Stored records
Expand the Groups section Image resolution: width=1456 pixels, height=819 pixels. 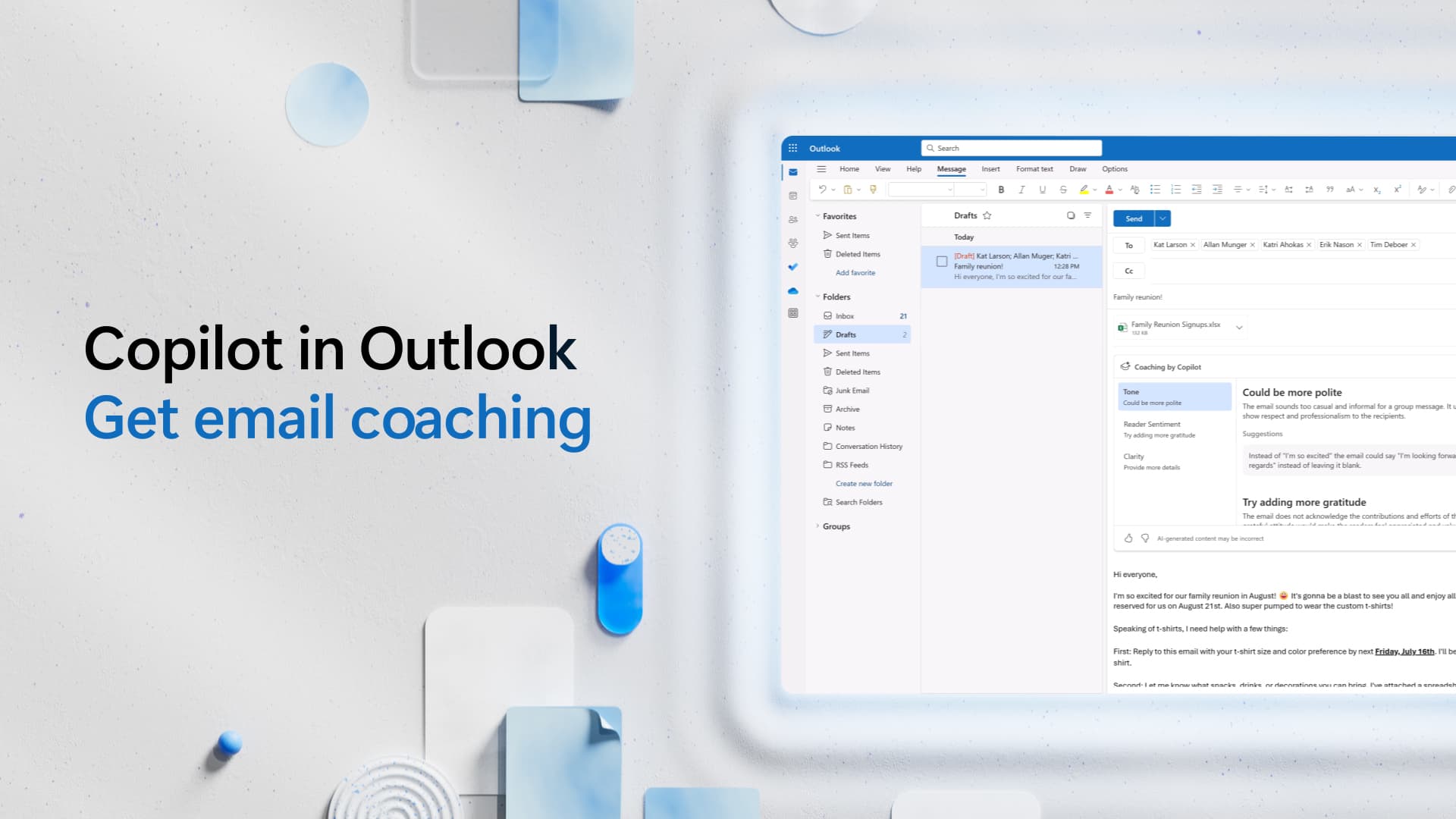(x=818, y=526)
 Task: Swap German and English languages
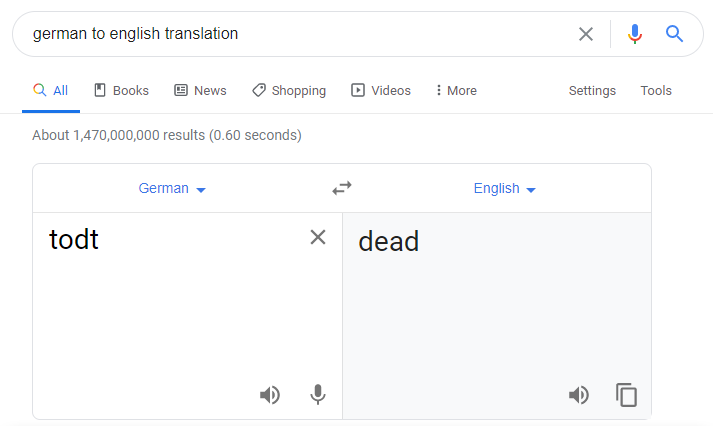(342, 188)
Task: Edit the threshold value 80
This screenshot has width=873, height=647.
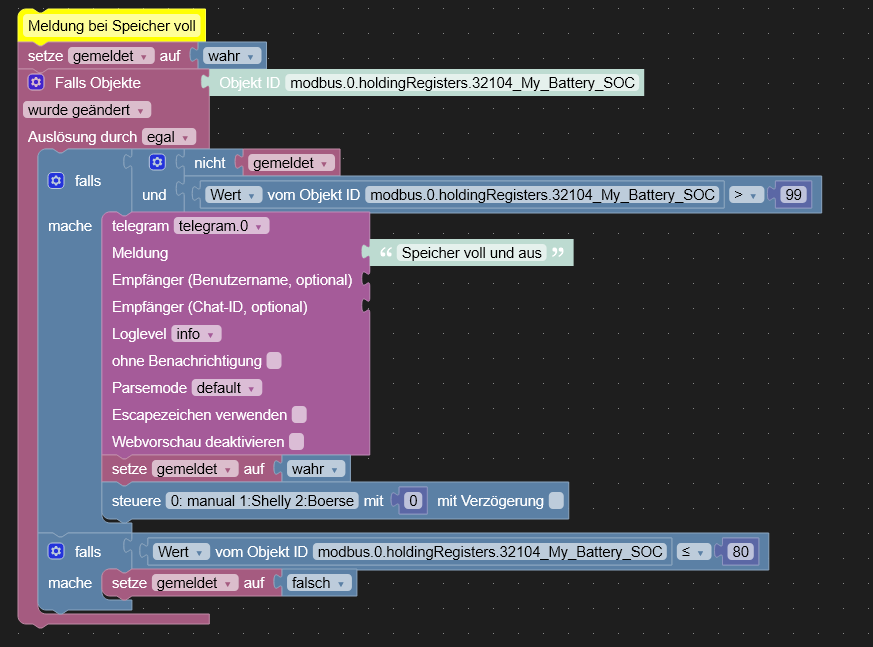Action: point(740,552)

### TASK GOAL
In the records, the line containing "Task: Edit the threshold value 80" starts the span and the final line ends it. Output exactly that span, both ends included, with no pictures and nothing else.

### THE ANSWER
Task: Edit the threshold value 80
This screenshot has width=873, height=647.
Action: point(740,552)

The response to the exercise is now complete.